The obverse of the medal incorporates text detailing Emanuel's win, fringed with a botanical border of indeterminate species and topped with the legend, 'Practice with Science'. The motto expresses the Agricultural Society's faith in science as a key to agricultural progress, a central tenet of industrial agricultural systems. The medal implicitly applauds the efforts of Australian farmers to use scientifically informed best practice to improve the land, the beasts that feed off it and the broader agricultural industry.
Silver prize medallion presented to F.S. Holt by the Bowen Pastoral and Agricultural Society for the best fat bullock at the Bowen, Queensland, show, late 19th century.
Although, as a small inscription at the bottom of one side describes, this medal was manufactured in Sydney, it features images that link it directly to the region of Bowen in north Queensland. On one side, the inscription describing the prize is surrounded with a scene of crowded tropical botanical growth. The plants are stylised, but not overly so, and many, including date palms, sugar cane, bananas and pineapples, are recognisable as crops typical of the Bowen area. The scene is overwhelmingly lush, creating an argument for the region's fertility and the capacity of farmers to draw forth its bounty. At the top of the medal, the sun rises over the canopy bringing the promise of a new day, connoting not only Queensland's sunny weather but also positioning the colony's tropical fecundity and the bounty of its agricultural output as central to its future.

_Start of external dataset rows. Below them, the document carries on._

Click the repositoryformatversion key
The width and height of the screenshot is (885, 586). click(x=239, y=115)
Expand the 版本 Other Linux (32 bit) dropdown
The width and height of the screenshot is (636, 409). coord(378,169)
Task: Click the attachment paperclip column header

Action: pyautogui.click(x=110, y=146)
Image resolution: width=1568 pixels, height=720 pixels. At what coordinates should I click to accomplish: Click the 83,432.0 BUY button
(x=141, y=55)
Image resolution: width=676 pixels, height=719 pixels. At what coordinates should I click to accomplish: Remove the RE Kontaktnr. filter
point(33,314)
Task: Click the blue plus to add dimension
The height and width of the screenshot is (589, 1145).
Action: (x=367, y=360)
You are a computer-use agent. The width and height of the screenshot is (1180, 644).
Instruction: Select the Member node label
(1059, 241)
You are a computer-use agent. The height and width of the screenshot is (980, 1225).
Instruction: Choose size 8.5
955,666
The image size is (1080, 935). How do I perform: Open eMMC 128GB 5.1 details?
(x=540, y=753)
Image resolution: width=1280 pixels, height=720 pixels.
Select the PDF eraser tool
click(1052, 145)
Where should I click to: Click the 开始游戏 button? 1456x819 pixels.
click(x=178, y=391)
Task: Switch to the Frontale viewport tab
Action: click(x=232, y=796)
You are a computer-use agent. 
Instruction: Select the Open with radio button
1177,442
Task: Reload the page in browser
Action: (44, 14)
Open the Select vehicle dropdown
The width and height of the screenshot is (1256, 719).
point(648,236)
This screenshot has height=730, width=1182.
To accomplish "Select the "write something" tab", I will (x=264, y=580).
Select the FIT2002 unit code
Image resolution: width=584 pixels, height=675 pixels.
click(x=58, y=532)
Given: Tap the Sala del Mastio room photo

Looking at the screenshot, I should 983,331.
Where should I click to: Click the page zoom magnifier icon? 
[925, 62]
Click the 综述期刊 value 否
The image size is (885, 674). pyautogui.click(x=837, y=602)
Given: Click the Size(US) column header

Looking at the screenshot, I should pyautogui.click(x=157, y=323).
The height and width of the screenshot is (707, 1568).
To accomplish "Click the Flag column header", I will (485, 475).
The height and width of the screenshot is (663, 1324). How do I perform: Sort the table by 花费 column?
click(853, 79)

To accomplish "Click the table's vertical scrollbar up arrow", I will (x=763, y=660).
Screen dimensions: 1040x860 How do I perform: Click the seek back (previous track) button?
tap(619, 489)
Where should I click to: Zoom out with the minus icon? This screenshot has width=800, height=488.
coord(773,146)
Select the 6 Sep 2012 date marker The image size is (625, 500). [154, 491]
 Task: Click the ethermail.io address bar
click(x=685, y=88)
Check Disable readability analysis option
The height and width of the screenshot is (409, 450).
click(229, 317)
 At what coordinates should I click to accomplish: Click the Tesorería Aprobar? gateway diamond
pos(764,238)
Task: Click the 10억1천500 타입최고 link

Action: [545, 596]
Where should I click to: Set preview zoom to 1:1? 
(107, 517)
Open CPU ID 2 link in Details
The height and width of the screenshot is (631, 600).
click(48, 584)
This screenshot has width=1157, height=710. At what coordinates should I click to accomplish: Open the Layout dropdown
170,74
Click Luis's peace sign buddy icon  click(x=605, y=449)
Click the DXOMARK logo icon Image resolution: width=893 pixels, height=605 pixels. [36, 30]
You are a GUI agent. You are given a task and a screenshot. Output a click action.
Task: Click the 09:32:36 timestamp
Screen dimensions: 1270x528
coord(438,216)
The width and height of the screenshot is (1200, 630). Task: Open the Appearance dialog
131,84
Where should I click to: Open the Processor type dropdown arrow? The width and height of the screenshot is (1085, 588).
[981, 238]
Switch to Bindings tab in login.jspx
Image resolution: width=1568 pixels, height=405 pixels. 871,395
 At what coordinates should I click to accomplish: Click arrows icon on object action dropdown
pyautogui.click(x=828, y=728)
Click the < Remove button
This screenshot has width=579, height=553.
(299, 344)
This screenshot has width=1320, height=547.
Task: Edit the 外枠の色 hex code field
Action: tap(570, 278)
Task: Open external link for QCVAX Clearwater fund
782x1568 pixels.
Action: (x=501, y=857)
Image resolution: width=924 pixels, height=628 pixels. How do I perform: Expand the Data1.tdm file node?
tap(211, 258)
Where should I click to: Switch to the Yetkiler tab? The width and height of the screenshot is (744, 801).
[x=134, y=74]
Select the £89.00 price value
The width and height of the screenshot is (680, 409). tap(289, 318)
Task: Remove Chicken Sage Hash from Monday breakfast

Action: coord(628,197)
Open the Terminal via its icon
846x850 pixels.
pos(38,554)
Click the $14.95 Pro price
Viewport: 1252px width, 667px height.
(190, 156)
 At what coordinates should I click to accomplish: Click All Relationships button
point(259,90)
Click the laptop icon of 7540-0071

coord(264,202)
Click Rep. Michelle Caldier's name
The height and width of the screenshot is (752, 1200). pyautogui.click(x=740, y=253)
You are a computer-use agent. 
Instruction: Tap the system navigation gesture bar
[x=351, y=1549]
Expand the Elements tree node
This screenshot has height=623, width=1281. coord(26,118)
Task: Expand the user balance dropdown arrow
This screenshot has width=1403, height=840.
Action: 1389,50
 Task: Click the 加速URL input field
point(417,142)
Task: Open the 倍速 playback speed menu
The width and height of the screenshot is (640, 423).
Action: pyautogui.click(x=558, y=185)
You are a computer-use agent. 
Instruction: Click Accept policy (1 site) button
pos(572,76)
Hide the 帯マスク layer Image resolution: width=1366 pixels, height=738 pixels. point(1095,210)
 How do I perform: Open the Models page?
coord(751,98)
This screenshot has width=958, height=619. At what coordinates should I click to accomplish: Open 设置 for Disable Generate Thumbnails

On the other side of the medal, the impression of fertility is repeated. In the foreground, a diverse group of farm animals, including a horse, bull, pig, goat and sheep, reside densely together in a small paddock. The scene is crowded but it also exudes peace and harmony, with the sheep in the foreground sitting contentedly. Behind the animals, the land stretches, with a man following a horse-drawn plough rendered tiny to suggest great distance. To the right there is a field of what is probably sugar cane. It is a crowded scene, suggesting agricultural diversity and energy, and it firmly locates agriculture in an open, rural landscape. Moreover, it is a landscape characterised by placid, settled animals who appear content to gather companionably in their little enclosure.
Aspects of the medal's design suggest that this is not just any Australian landscape, but rather a Queensland scene. To the left of the animals, two icons of rural Queensland - a date palm and a windmill - lean in towards the centre. The field of sugar cane stretches, a crop suitable only for the tropical north. In the far distance, in the centre of the medal, a building stands that may be a house with wide, shady verandahs - a dwelling typical to Queensland.
Behind the sugar cane, a building with a smoking chimney rises. It is probably a cane processing plant, or it may be some other kind of factory, but the height of the stack and the dense pallor of the issuing smoke mark it as industrial rather than domestic. The medal brings harmoniously together a bucolic rural scene with industrial processes, with the smoke plume creating a frame for the whole scene. The design asserts that agriculture naturally encompasses both the rural and the industrial, suggesting perhaps that while industry needs the raw materials produced by the land, farmers also need the technology, capital and knowledge required to turn those materials into products for consumers.